__Work item__:
The exercise asks you to copy every line below in which "panel" appears.

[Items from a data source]
- - - -

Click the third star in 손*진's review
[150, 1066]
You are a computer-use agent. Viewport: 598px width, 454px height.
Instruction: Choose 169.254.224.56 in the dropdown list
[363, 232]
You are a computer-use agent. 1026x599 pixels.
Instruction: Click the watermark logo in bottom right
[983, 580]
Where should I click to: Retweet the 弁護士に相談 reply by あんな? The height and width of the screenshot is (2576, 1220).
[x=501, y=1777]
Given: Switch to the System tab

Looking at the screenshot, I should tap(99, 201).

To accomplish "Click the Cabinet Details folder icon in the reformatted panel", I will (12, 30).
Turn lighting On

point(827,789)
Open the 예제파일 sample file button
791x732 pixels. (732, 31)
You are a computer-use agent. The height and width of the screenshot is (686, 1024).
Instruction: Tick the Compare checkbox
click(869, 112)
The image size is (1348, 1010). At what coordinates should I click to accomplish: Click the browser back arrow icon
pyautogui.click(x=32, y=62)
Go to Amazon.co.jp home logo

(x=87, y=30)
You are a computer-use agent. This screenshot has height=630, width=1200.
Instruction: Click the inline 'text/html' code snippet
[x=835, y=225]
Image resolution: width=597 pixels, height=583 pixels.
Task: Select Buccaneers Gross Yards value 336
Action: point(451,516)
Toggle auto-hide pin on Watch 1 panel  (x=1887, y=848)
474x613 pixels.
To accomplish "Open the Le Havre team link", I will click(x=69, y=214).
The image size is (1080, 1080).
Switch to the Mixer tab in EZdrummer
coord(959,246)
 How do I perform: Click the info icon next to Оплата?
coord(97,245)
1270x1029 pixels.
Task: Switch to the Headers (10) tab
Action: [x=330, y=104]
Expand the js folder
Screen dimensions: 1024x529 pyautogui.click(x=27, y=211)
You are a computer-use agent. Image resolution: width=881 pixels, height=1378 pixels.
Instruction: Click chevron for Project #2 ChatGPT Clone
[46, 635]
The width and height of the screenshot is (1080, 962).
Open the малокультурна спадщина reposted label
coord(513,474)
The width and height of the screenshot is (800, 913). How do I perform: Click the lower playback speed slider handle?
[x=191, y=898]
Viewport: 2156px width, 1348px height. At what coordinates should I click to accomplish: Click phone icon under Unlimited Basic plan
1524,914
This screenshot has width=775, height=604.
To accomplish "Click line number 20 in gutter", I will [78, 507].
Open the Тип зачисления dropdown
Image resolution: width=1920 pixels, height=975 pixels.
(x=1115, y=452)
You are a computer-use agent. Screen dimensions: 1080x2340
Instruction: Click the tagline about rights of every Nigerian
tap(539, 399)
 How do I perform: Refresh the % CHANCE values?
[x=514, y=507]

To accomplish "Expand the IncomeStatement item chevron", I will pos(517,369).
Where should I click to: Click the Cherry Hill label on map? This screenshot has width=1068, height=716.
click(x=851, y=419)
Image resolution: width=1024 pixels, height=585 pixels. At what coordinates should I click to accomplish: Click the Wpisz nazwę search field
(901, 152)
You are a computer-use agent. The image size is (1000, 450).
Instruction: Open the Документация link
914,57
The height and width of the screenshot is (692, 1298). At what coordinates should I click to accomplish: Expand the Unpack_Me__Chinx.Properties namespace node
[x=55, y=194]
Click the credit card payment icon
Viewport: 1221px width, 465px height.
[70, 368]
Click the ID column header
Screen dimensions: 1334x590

- - - -

__Expected answer__:
To accomplish "Click the Cabinet Details folder icon in the reformatted panel", I will (12, 30).
Toggle auto-hide pin on Watch 1 panel  (x=1887, y=848)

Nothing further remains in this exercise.